Obstacles à l'action collective

Une scission implique que différents segments des élites coopèrent les uns avec les autres. Dans le cas de la Russie, cependant, aucune coopération régulière, et encore moins une coopération basée sur des vues politiques communes, n'est possible. Les représentants de l'élite dirigeante sont cooptés personnellement par le chef de l'État sur une base individuelle. Bien sûr, ils peuvent avoir un intérêt commun dans la lutte pour certains postes influents, pour la réaffectation des ressources financières ou sur d'autres questions. Cependant, ces alliances et coalitions sont organisées sur une base ad hoc et ne représentent pas des factions organisées mais plutôt des cliques éphémères dont les intérêts coïncident parfois et se contredisent parfois. Lorsque, par exemple, Evgeny Prigozhin critique ouvertement le gouverneur de Saint-Pétersbourg, Alexander Beglov, ou le ministre de la défense, Sergei Shoigu, ces conflits ne sont pas le signe d'une scission de l'élite, ce sont des querelles sur la redistribution des loyers. De telles contradictions ne sapent pas le régime personnaliste, mais le renforcent au contraire, en offrant au chef de l'État une marge de manœuvre considérable et la possibilité de jouer le rôle d'arbitre entre les différents acteurs, conformément au principe "diviser pour régner".
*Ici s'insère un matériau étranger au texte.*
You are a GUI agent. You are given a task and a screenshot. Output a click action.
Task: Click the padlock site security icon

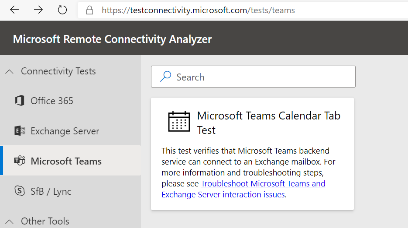pyautogui.click(x=90, y=10)
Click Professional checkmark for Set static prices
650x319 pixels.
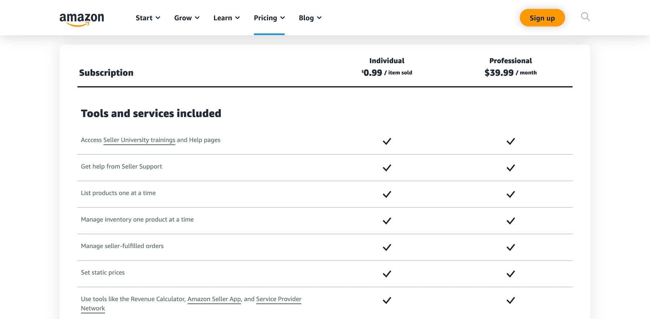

Cela ne veut pas dire que toutes les élites russes soutiennent inconditionnellement l'invasion militaire de Poutine. Au contraire, de nombreux rapports font état de leur mécontentement à l'égard des actions du chef de l'État. Mais ce mécontentement est subtil : la disgrâce de Dmitry Kozak, le chef d'état-major adjoint du Kremlin qui était auparavant chargé de la politique ukrainienne, ou l'absence de discours militariste public de la part du Premier ministre Mikhail Mishustin ou du maire de Moscou Sergey Sobyanin est davantage un signe de prudence de leur part qu'une volonté d'aller à contre-courant. Dans le même temps, il y a eu peu de démissions spectaculaires parmi les dissidents, et celles qui ont eu lieu sont passées largement inaperçues (il est difficile de considérer Anatoly Chubais comme un acteur important aujourd'hui). Mais surtout, il y a un énorme fossé entre la dissidence individuelle et l'action collective.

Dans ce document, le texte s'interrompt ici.